For small farmers strapped for time and cash, the option to sell at lower market prices to intermediaries becomes increasingly appealing. Farmers often need quick cash to settle debts, rent tractors, or pay for inputs like fertiliser and seeds for the next planting season. As one farmer put it, “I had only 15-20 days after the wheat harvest during which I had to plough my land to clear it of weeds and to get it levelled. I do not have a tractor, so I rent it. But I can either rent one before everyone else needs them or after they’re done. I can’t possibly make the rounds to banks and food centres.”

In bumper years, like 2017 and 2018, the government’s incompetence shines even brighter. Unable or unwilling to buy all the wheat, the PFD conveniently adopts a “go-slow” strategy, rationing bardana to only a select group of politically favoured farmers. The rest are left in a queue that moves so slowly, they are forced to sell their wheat to private traders at lower prices. In those years, market prices hovered between Rs1,100 and Rs1,250 per maund, while the government price was Rs1,300. But with the government sitting on massive carry-forward stocks and reluctant to buy, only the well-connected made it through the system.

In the end, what should be a safety net for small farmers becomes an entangling trap. A web of bureaucratic red tape, political patronage, and inefficiency forces them into a system where they are chronically shortchanged. They look up to the PFD for aid, but all they receive are delays, lost wages, and mounting frustrations. At every turn, they face a system designed to exclude the very people it claims to serve, leaving them with little choice but to sell at a loss or spend days navigating a bureaucratic maze. If anything, the wheat procurement system feels less like public intervention and more like a slow-motion betrayal of the people who feed the nation.

So who benefits?

Data for wheat procurement is not updated, with the latest collected information available up to 2020. That is why in our explanation we focused so much on the 2018-19 season, which marked the 10 year mark since the Punjab government began this operation on its own. 

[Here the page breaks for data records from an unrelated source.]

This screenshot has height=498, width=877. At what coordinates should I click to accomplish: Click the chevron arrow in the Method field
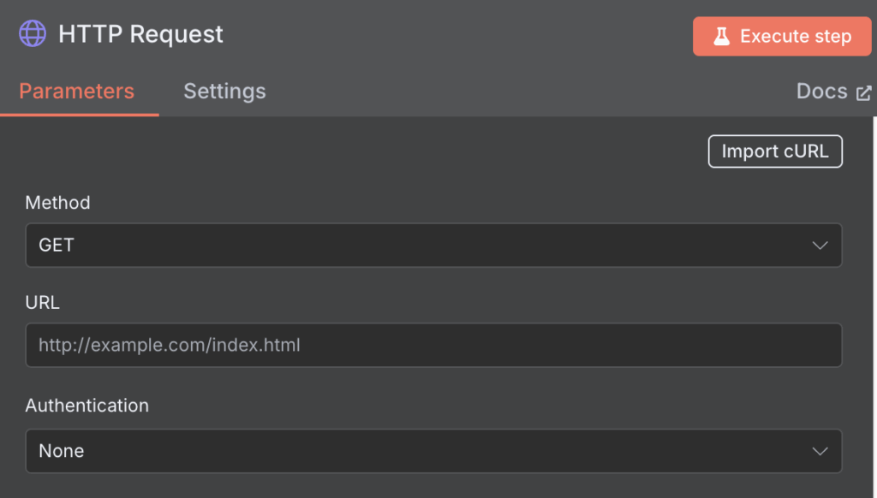pos(820,246)
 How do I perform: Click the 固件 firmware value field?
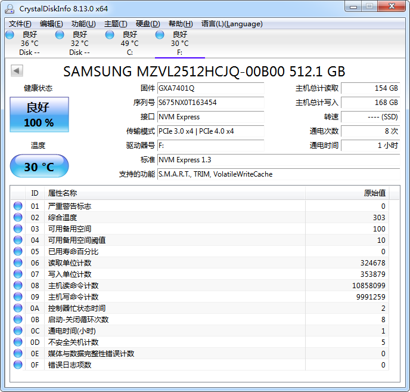tap(210, 88)
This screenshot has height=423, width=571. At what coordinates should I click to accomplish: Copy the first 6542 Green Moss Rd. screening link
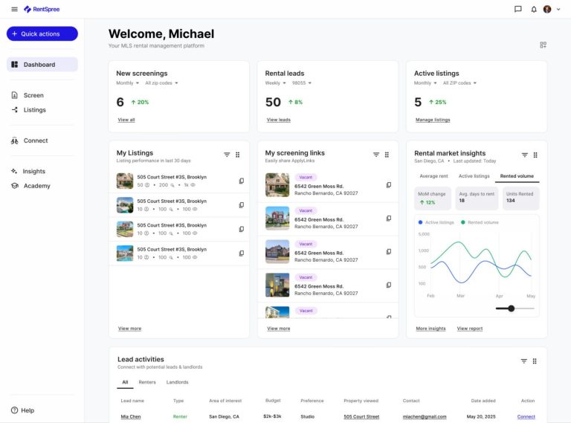point(389,185)
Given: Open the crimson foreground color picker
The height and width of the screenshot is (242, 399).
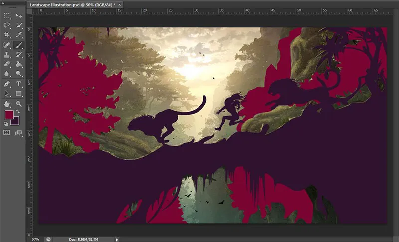Looking at the screenshot, I should [8, 115].
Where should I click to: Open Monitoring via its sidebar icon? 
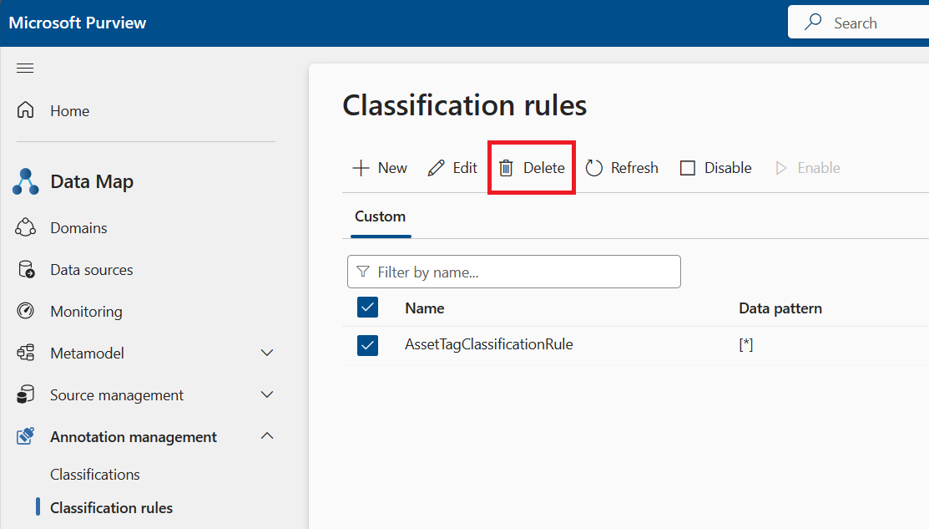(27, 311)
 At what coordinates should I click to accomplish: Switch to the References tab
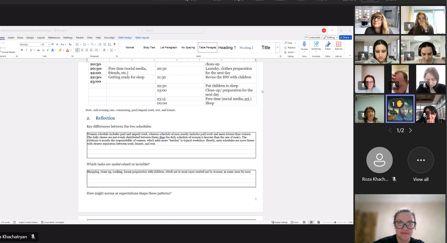(54, 38)
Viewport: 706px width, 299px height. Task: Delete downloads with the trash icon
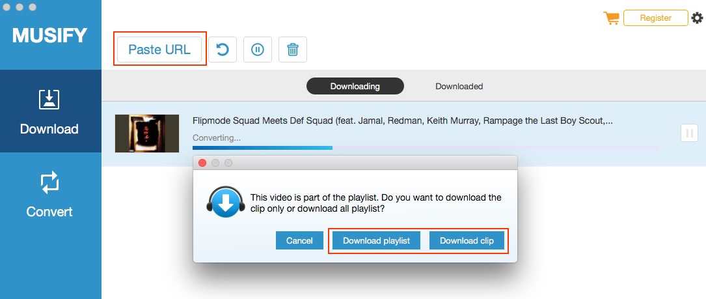293,49
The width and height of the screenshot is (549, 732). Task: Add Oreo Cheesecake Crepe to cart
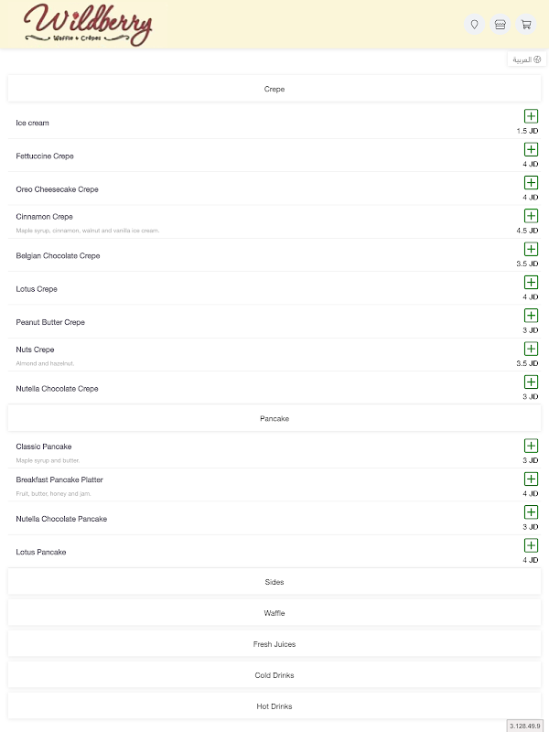pos(531,183)
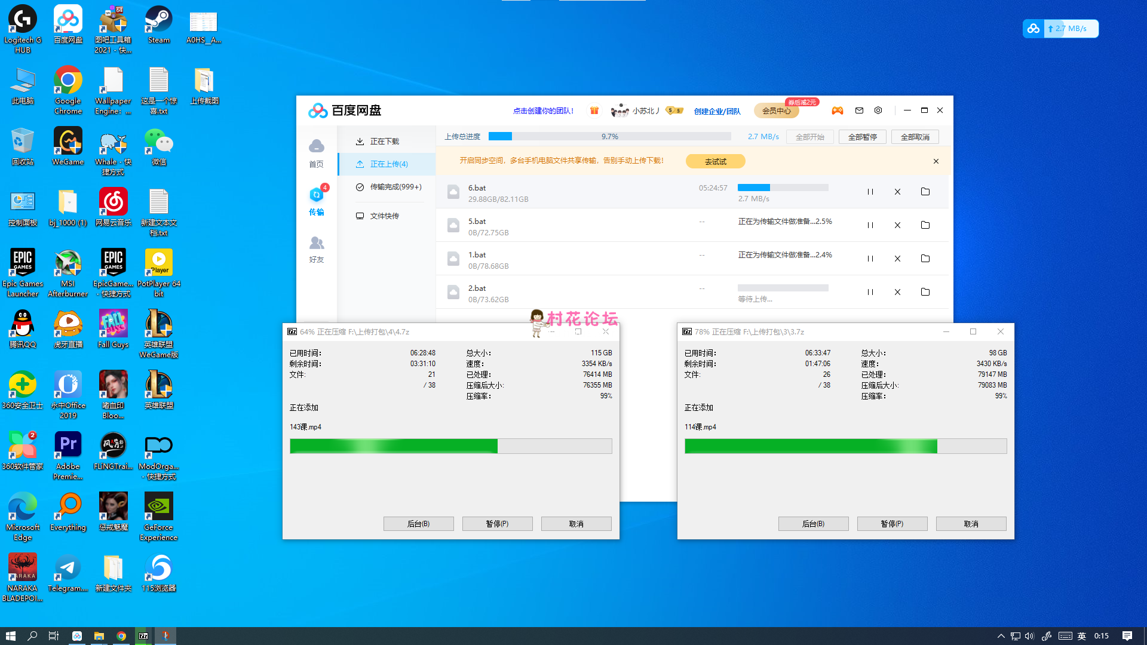Toggle pause on 6.bat upload task
This screenshot has width=1147, height=645.
(x=870, y=191)
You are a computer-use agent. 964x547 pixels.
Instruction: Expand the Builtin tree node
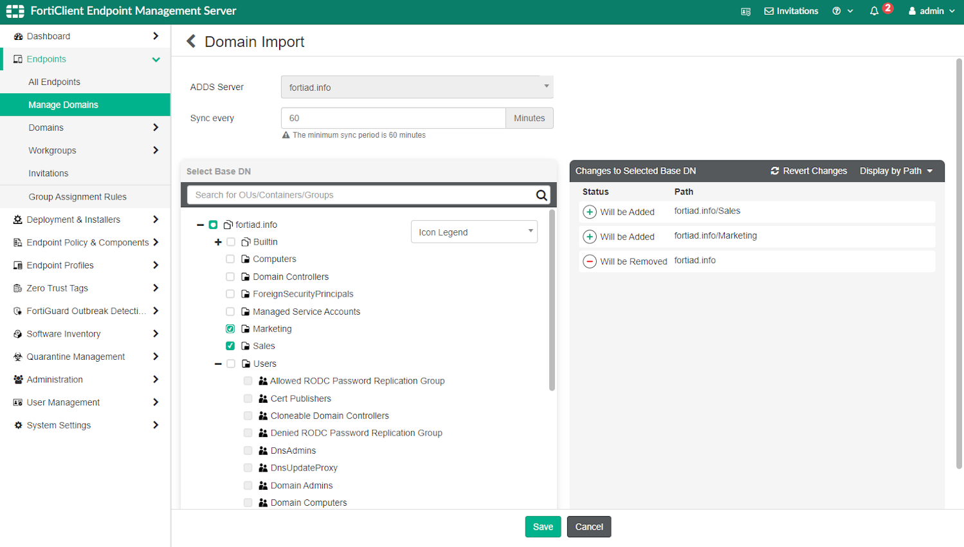[219, 241]
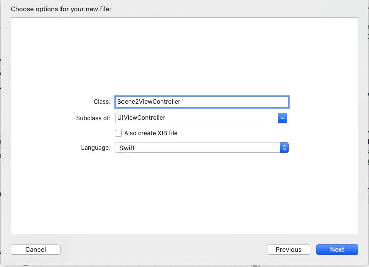The height and width of the screenshot is (267, 369).
Task: Click the Scene2ViewController text in Class field
Action: (x=149, y=102)
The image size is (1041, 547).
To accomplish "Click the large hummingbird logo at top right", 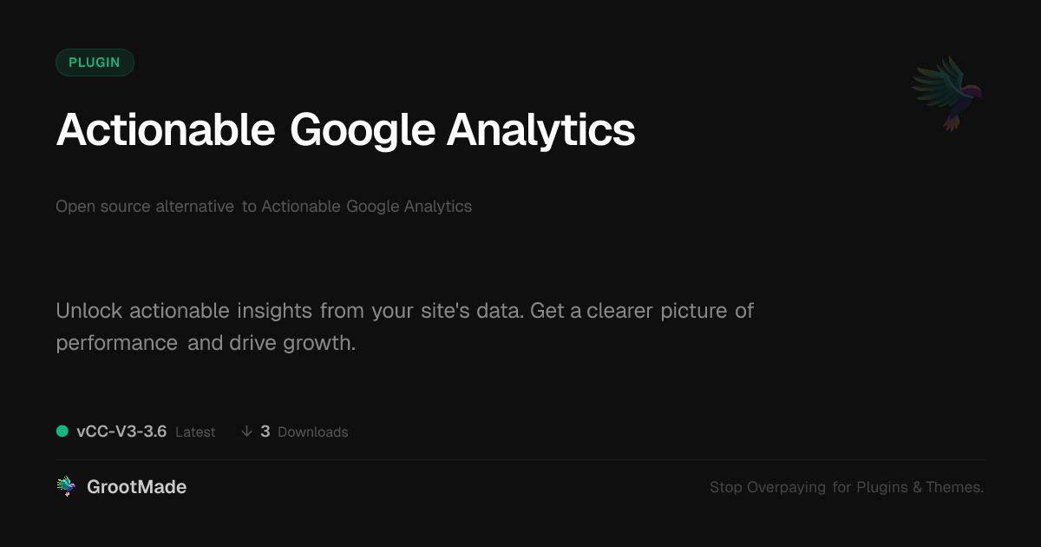I will click(x=947, y=93).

What becomes clear is that farmers are not benefitting from this. Data on wheat production by farm size in Punjab shows that 13.3% of farms do not produce wheat at all. Of the 86.7% farms that produce wheat (comprising 63.7% of the total area of private farms), 90.5% percent are smaller than 12.5 acres. This means 78.5% of total farms producing wheat are small farms. These farms are only 40.5% percent of the total farm area and 63.6% of the area of farms reporting wheat. Very small farms of less than one acre do not sell wheat because they do not have a marketable surplus. 

Data on wheat production by farm size are not available, but assuming that they produce at the national average of 800 kg wheat per acre and consume wheat flour at 140 KG per person, with an average household size of 6.3, they produce less than their own consumption even when they allocate the entire area to wheat production. Together, non-wheat-producing farms and very small farms are 22.2% of all farms in Punjab.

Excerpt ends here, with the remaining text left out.